If I want to avoid ads on Facebook or Gmail—or if I take issue
with the invasiveness of advertising—the solution is simply to stop using
Facebook and Gmail. But Gmail is a nice email service, and I need a Gmail
account to access this blog, and I need this blog like I need a new set of
Dodge floormats. Maybe now that I've complained while logged in my Gmail
account about ads on Gmail I'll start getting advertisements targeted at individuals who are tired of or irked by advertisements. Maybe I need to divulge that I
drive a Camry.
Hulu sometimes asks viewers to choose which "ad experience" they want. Last night Aron and I watched "The Daily Show" and were given the
chance to choose which of three (brace yourselves, this is exciting!) Buick (yes, BUICK!) advertisements to watch (obviously Hulu didn't get the message from Gmail about my Dodge), but we chose not
to choose and instead waited 10 or 12 seconds for a random one to start. I
don't know why we won't simply choose an ad when given the chance—and I don't
know what we'd base our selection on if we made one. Aron and I are indignant about not
choosing, as if we're proving a point to Hulu about ad experiences. I don't think dreams even qualify as
experiences proper, so any ordinary ad probably doesn't either. But an
extraordinary ad …
Facebook has also shown me advertisements for Samsung phones
and Swiffer Sweepers, both of which make a little more sense than the McDonlads
ads. I could conceivably be swayed to buy a cell phone (and I'm probably at a
cell phone-y age), and I certainly belong to a group of women known and expected to sweep.
Sometimes Facebook shows me ads for products that my friends have "liked," which really makes me want to tell my friends to stop "liking"—in the Facebook
sense of the word—things. My cousin likes Always maxipads. I, too, bleed from
the vagina, so Facebook has sponsored ads to me from Always, which probably wouldn't happen if I hadn't told Facebook that I'm a lady. Facebook has
recommended that I might like the NRA, which I like as much as McDonalds.
Facebook has suggested that I might want to be a sonographer. Facebook is right. I might.
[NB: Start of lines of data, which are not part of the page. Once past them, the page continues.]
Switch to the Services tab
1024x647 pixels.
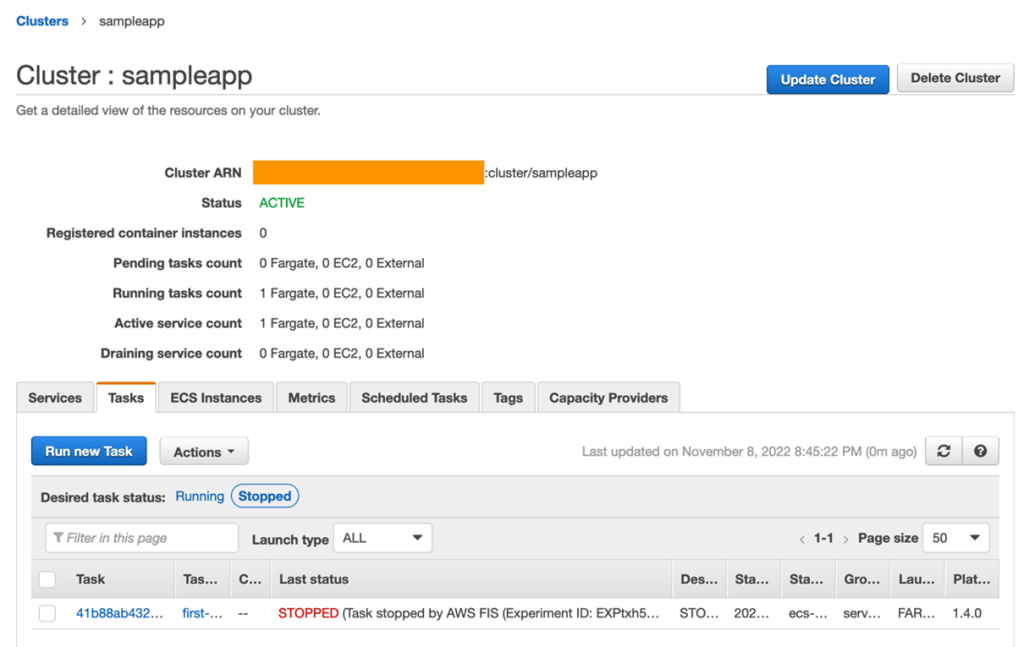pos(54,397)
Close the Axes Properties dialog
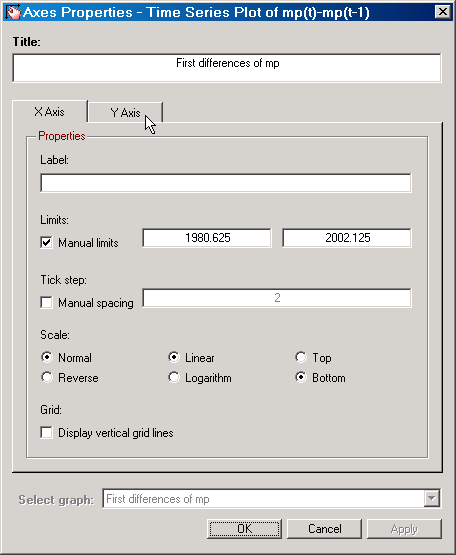This screenshot has width=456, height=555. (443, 12)
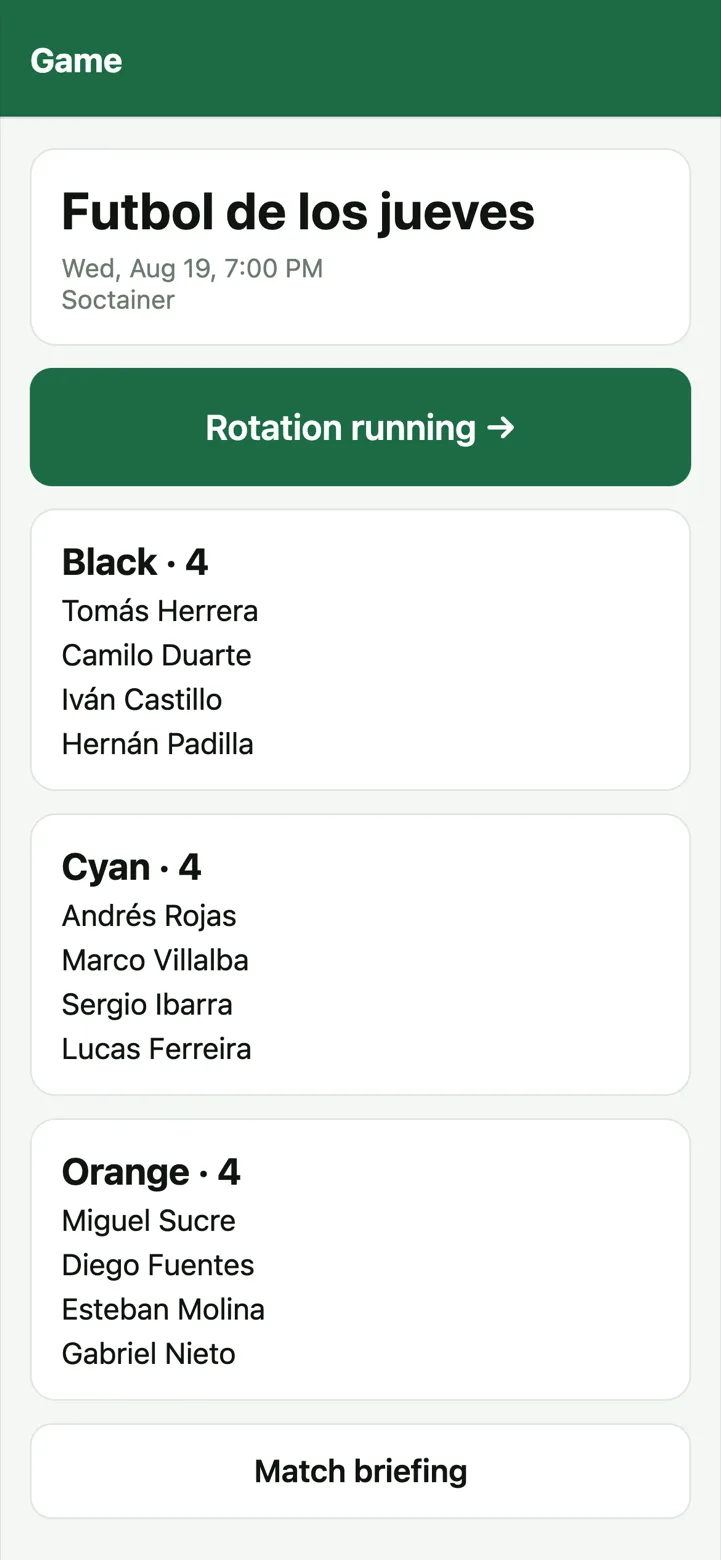This screenshot has width=721, height=1560.
Task: Tap player Marco Villalba
Action: (155, 960)
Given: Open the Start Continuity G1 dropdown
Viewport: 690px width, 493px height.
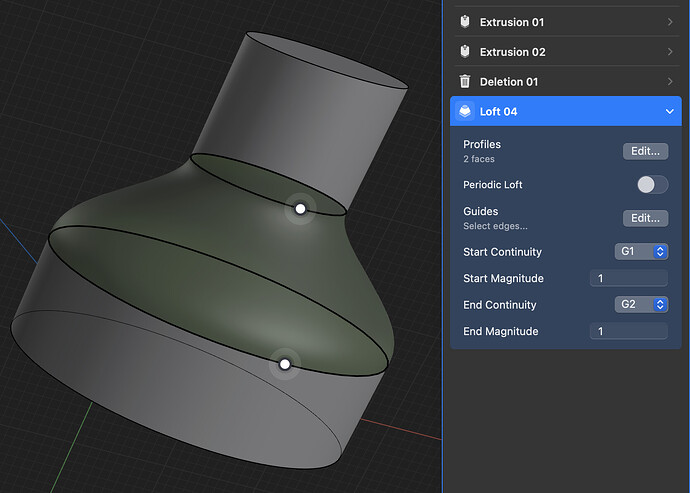Looking at the screenshot, I should click(641, 252).
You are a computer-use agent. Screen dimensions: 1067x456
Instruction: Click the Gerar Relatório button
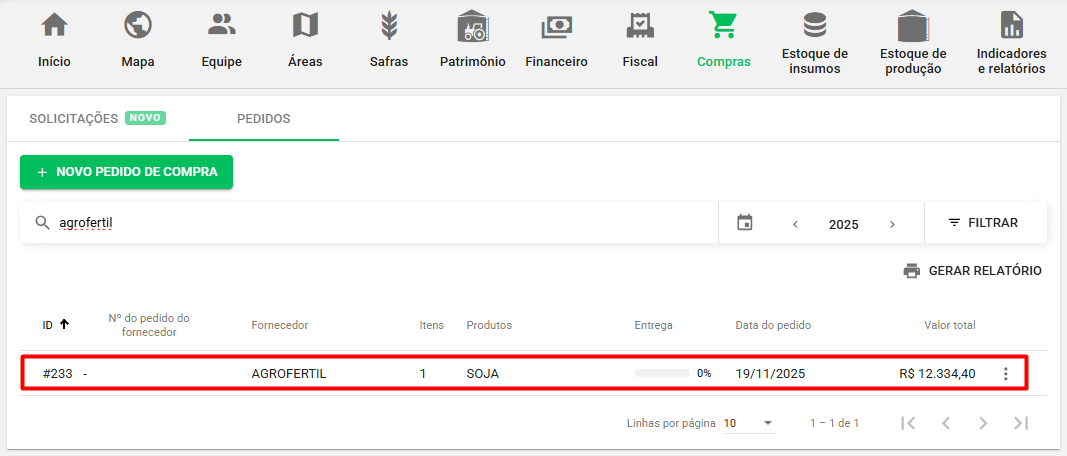pyautogui.click(x=972, y=271)
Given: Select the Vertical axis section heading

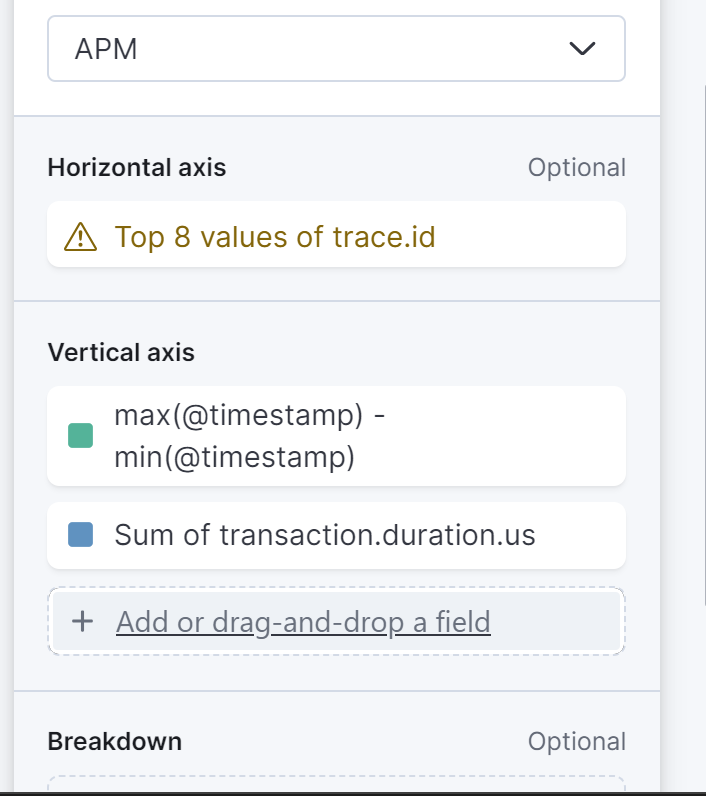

The only advertisements that I am knowingly moved by
are for alcohol. If there were a commercial for a Swiffer Sweeper drinking a
Bacardi and Coke I might buy one—a Swiffer sweeper that is, but I would only use
it if I had already had two or more Bacardi and Cokes). The only alcohol ads that
don't move me are the ones that talk in any way about calories. It's not like
alcohol ads before Miller 64 had a bunch of fatties in them. Sexy, skinny
people drink tequila—why would they need to go on a drinking diet? I remember
going to Midtown Arts Cinema and seeing beautiful and clever Stella Artois ads.
It's always impossible for me to not want a Stella (Stella!!!), but it's even
impossibler after seeing a gorgeous ad. I'm so swayable. I am not opposed to
spending. There are
things I buy. There are things I want.